そして、その自由を生かしているかと自らを問い直し、ボランティアバスに乗ったと言います。その後、福島を含め繰り返し東北を訪ねているという彼に、卒業を控え、今は何を感じているかと聞きました。そうすると、「就職も決まり進路も決まったが、今、人生と時代への不安を、今までにない感じ方で感じている。」と言い、そして「それに抗するためには、学び続けることしかないと思っている」と付け加えました。
彼は「学び続ける」というテーマを、人生の価値として発見したのだと思います。皆さんが在学したこの4年、大学は、教育のあり方を根本的に変えてきました。受動的な学びではなく、アクティブラーニング、プロジェクト・ベイスド・ラーニング、その拠点としての大学図書館の大改造。
皆さんも、彼と同様、主体的な学び、答えのない問題への探求の姿勢、この意味と醍醐味を身につけられたでしょうか。これこそが、大学卒業の最大の意味だと言ってもいいでしょう。
彼との対話の最後に、彼から、「学長には不安はないですか」と問われました。そのときは、時間もなく、十分答えられませんでしたが、この式辞をまとめながら、彼との対話を思い起こし、そのとき彼の問いに正直に答えられなかった不誠実と、「私の深い不安」が身に迫ってきました。
それは、彼が言った「不安に抗するためには、学び続けることしかない」、この「学び続ける」自由の危機、学び続ける自由を抑圧しようとする動きが、この日本社会にあること、そしてこの不安を彼の前で表明しなかったことです。
中沢啓治氏の古典的アニメ『はだしのゲン』の行政および民間団体による排斥、個人の行為とはいえこれも古典的価値のある『アンネの日記』の破損、さらには社会思想家
内田樹氏や、社会学者
上野千鶴子氏の講演への行政権力の介入的態度。私が生きてきた65年の人生で、こうしたことが公然と行われ、かつ連続的に起こっていることは、驚くべきことです。
私は、昨年末の「特定秘密保護法」の制定に対して、これを、学びの自由への抑圧と捉え、その危惧を表明しておりました。(2013年12月31日毎日新聞)。

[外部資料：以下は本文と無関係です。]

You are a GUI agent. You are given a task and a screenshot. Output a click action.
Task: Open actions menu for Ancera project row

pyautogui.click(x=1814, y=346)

先の学生が言うように、学びは、不安から、そして好奇心から始まります。この学びの行き着く先は分からないのです。
かつて治安維持法の時代、好奇心旺盛な学生が、旅で見た風景を語っただけで「スパイ」とされ、罰せられた歴史的事例もあるのです。(上田誠吉『ある北大生の受難・・国家秘密法の爪痕』花伝社刊 2013年)何が秘密かも知らされない特定秘密保護法は「どこに地雷が埋まっているか分からない」という恐れを抱かせ、何かを知ろうとする若者たちの意欲を萎縮させるものです。社会の要請である自発的な学びの意欲をもつ人材を育てることを阻害するような制度は、大学の経営を任されている者として容認することはできません。

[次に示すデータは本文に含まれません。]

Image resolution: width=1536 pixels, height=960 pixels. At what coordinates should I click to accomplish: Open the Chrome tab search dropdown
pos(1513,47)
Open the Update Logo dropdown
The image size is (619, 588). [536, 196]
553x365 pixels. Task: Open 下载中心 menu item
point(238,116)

そして、「学び続けること」の必要は、学生だけのものではありません。社会には多くの判断の違い、対立があります。それらの違い、対立を自由な学びの中で考え、自らの判断を形成し、社会・政治に参加していく、これが民主主義社会の姿です。市民に学習の自由が保障されてこそ、民主主義は成立するのです。
このことを、1985年第4回ユネスコ国際成人教育会議は、「学習権は、人類の生存にとって不可欠な道具である」「学習権は、経済発展のたんなる手段ではない。それは基本的権利のひとつとして認められなくてはならない。学習行為は、(中略)人間行為を出来事のなすがままにされる客体から、自分自身の歴史を創造する主体にかえていくものである」(1985年3月29日 第4回ユネスコ国際成人教育会議採択)と言っています。

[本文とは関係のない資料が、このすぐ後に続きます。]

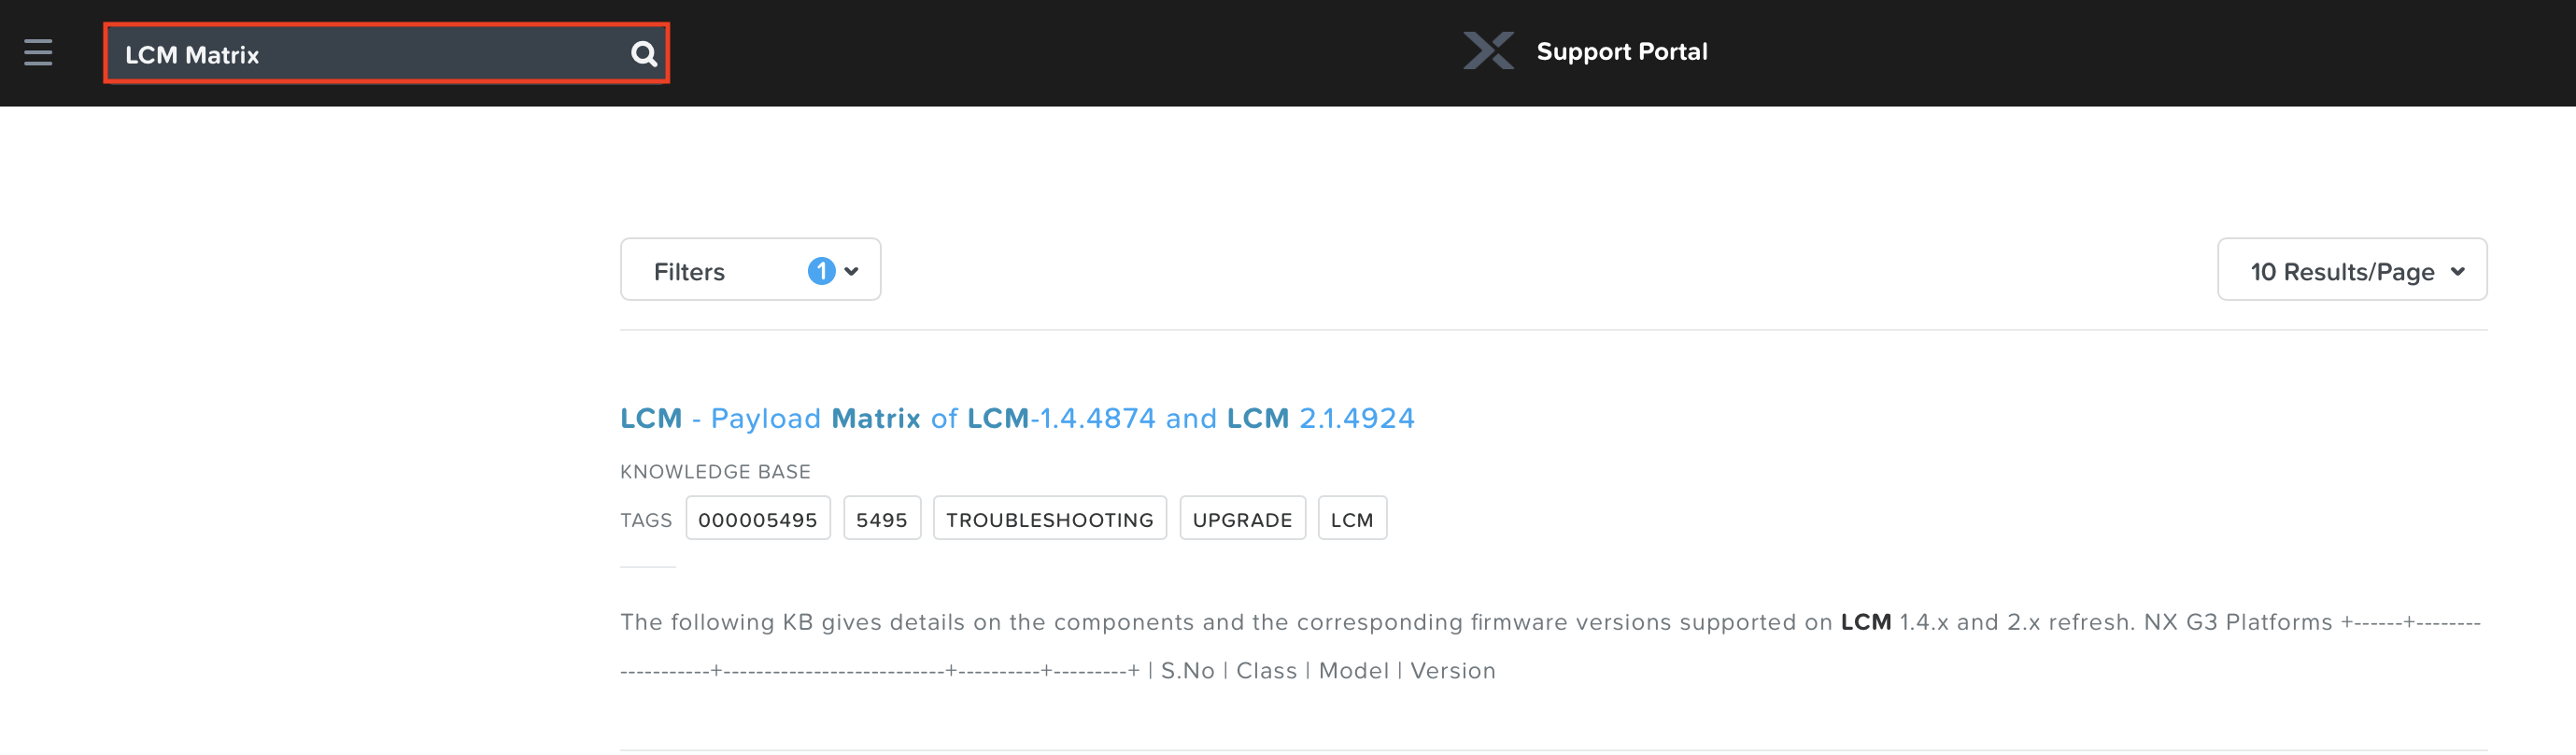
Task: Click the X logo in the header
Action: (x=1488, y=51)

この「学習権」が否定されようとしていること、これが私の市民として、学長として、また生涯学習の自由を研究してきた研究者としての「不安」の核心であり、全てです。
そして、私自身が、皆さんの未来への義務としても、この動きに抗する責任を感じています。そして今こそ、その責任を果たすべきだと考えています。
それはなぜか。私は、いま1985年5月8日 第2次世界大戦でのドイツの敗戦40周年にあたっての西ドイツ国会でのヴァイツゼッカー大統領の演説の一節を思い出します。
ヴァイツゼッカー氏は、「後になって過去を変えたり、起こらなかったことにするわけにはまいりません。しかし過去に目を閉ざす者は結局のところ現在にも盲目となります。非人間的な行為を刻もうとしない者は、またそうした危険に陥りやすいのです。」と述べましたが、このドイツで、1945年の敗戦の直後に、ナチスの支配を許したドイツの反省を、ある牧師が語った有名な回顧があります。
「ナチ党が共産主義者を攻撃したとき、私は自分が多少不安だったが、共産主義者でなかったから何もしなかった。ついでナチ党は社会民主主義者を攻撃した。私は前よりも不安だったが何もしなかった。ついで学校が、新聞が、ユダヤ人等々が攻撃された。私はずっと不安だったが、まだ何もしなかった。ナチ党はついに教会を攻撃した。私は牧師だったから行動した・・・しかし、それは遅すぎた」(マルティン・ニーメラー牧師)(M・マイヤー著 田中浩・金井和子訳『彼らは自由だと思っていた・・元ナチ党員十人の思想と行動』 未来社 1963年初版刊行)と。
この牧師の回顧にならうならば、ある書籍が排斥された、そのとき多少不安だった、でも何もしなかった。ある研究者が排斥された。前よりも不安だったが何もしなかった。そしてついに・・・ということになりかねないのです。
皆さんの未来にとって、そして大学、社会の未来にとって、<学び続ける自由>こそ重要であり、民主主義の根幹です。日本社会においての最高学府で、学ぶことの価値と意味を体験した皆さんには、それを行動で体現し、それを阻害するものに抗していただきたいと思います。
ヴァイツゼッカー氏は、先の講演の最後に、「ヒトラーはいつも、偏見と敵意と憎悪を掻きたてつづけることに腐心しておりました。若い人たちにお願いしたい。他の人びとに対する敵意や憎悪に駆り立てられることのないようにしていただきたい。」「若い人たちは、たがいに敵対するのではなく、たがいに手をとり合って生きていくことを学んでいただきたい」と言い、次のように締めくくっています。
「民主的に選ばれたわれわれ政治家にもこのことを肝に銘じさせてくれる諸君であってほしい。そして範をしめしてほしい」と(永井清彦編訳『言葉の力
ヴァイツゼッカー演説集』岩波書店 2009年刊)。私も、皆さんが、そうあることを願っています。
式辞の終わりにあたり、私は本学が発信している「和歌山大学は、生涯あなたの人生を応援します」というメッセージ通り、教職員は勿論のこと全国各地にいる同窓会の諸先輩方とともに、卒業後も皆さんを応援することを、とりわけ<学び続けること>を応援することを重ねてお伝えし、式辞といたします。